━━━ Teks Bacaan ━━━

Langkah itu memicu tuduhan dari juru bicara Kementerian Luar Negeri Korut bahwa Amerika Serikat ‘sengaja meningkatkan’ situasi.
“Jika AS mengadopsi sikap konfrontatif seperti itu, DPRK akan dipaksa untuk mengambil reaksi yang lebih kuat dan pasti terhadapnya," kata juru bicara itu dalam komentar yang dibawa oleh kantor berita negara KCNA sebelumnya padaJumat.
“Ini adalah hak sah Korea Utara untuk mengembangkan senjata baru sebagai bagian dari upayanya untuk memodernisasi kemampuan pertahanan nasionalnya," ujar juru bicara itu.
Situasi mengkhawatirkan
Yang Moo-jin, seorang profesor di Universitas Studi Korea Utara, mengatakan kepada AFP bahwa waktu uji dugaan terbaru itu mengkhawatirkan."Situasi ini mengkhawatirkan. Korea Utara meluncurkan tes ini tepat setelah mengeluarkan pernyataan yang mengatakan bahwa mereka tidak akan melepaskan 'hak untuk membela diri'," ujar Yang.
"Dengan tes, mereka menunjukkan bahwa mereka benar-benar bersungguh-sungguh dengan apa yang mereka katakan dalam pernyataan itu. Pesannya sangat jelas. Korea Utara tidak akan menyerah apa pun terkait persenjataannya meskipun sanksi baru diberlakukan,” tuturnya.

━━━ Bahan yang Disediakan ━━━

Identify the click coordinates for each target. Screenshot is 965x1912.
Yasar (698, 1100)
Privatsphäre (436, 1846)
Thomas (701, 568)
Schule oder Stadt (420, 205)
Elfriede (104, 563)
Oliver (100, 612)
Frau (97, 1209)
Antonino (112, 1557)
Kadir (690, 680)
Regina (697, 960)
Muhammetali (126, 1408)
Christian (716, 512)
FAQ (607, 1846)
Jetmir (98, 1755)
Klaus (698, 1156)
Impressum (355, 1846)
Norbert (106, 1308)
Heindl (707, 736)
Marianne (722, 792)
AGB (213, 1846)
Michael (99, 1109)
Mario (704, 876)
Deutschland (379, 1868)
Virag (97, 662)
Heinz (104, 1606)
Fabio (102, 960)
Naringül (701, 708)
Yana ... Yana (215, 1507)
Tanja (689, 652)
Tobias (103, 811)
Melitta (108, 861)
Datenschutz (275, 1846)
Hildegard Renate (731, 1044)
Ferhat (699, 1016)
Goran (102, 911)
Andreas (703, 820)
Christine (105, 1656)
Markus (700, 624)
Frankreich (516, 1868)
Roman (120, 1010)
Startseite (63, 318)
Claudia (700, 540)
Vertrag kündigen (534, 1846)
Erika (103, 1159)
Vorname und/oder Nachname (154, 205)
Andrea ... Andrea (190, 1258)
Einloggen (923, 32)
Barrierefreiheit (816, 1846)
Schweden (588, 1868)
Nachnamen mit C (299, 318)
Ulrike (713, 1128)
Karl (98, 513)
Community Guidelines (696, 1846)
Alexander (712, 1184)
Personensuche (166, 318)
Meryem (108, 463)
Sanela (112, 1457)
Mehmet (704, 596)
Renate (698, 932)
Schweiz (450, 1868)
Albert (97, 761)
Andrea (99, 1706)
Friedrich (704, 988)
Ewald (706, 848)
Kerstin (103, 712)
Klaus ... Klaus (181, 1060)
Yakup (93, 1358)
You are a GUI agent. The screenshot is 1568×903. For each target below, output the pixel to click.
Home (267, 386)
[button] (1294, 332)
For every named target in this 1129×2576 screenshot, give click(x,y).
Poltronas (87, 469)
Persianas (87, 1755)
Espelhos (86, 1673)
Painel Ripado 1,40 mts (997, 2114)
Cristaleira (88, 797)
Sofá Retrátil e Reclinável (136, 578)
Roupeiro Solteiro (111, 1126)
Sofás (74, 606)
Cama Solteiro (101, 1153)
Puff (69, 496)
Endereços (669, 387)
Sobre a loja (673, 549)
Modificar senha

━━━

### Tugas yang Dikerjakan
1. Kutiplah bagian teks bacaan di atas dari "Langkah itu memicu" sampai "juru bicara itu.".
2. Jawab pertanyaan berikut berdasarkan teks bacaan.
(a) Menurut juru bicara Kementerian Luar Negeri Korut, apa yang sengaja dilakukan Amerika Serikat?
(b) Yang Moo-jin adalah profesor di universitas mana?
(c) Kepada siapa Yang Moo-jin mengatakan bahwa waktu uji terbaru itu mengkhawatirkan?

### Kunci Jawaban
1.
Langkah itu memicu tuduhan dari juru bicara Kementerian Luar Negeri Korut bahwa Amerika Serikat ‘sengaja meningkatkan’ situasi.
“Jika AS mengadopsi sikap konfrontatif seperti itu, DPRK akan dipaksa untuk mengambil reaksi yang lebih kuat dan pasti terhadapnya," kata juru bicara itu dalam komentar yang dibawa oleh kantor berita negara KCNA sebelumnya padaJumat.
“Ini adalah hak sah Korea Utara untuk mengembangkan senjata baru sebagai bagian dari upayanya untuk memodernisasi kemampuan pertahanan nasionalnya," ujar juru bicara itu.

2.
(a) Sengaja meningkatkan situasi.
(b) Universitas Studi Korea Utara.
(c) Kepada AFP.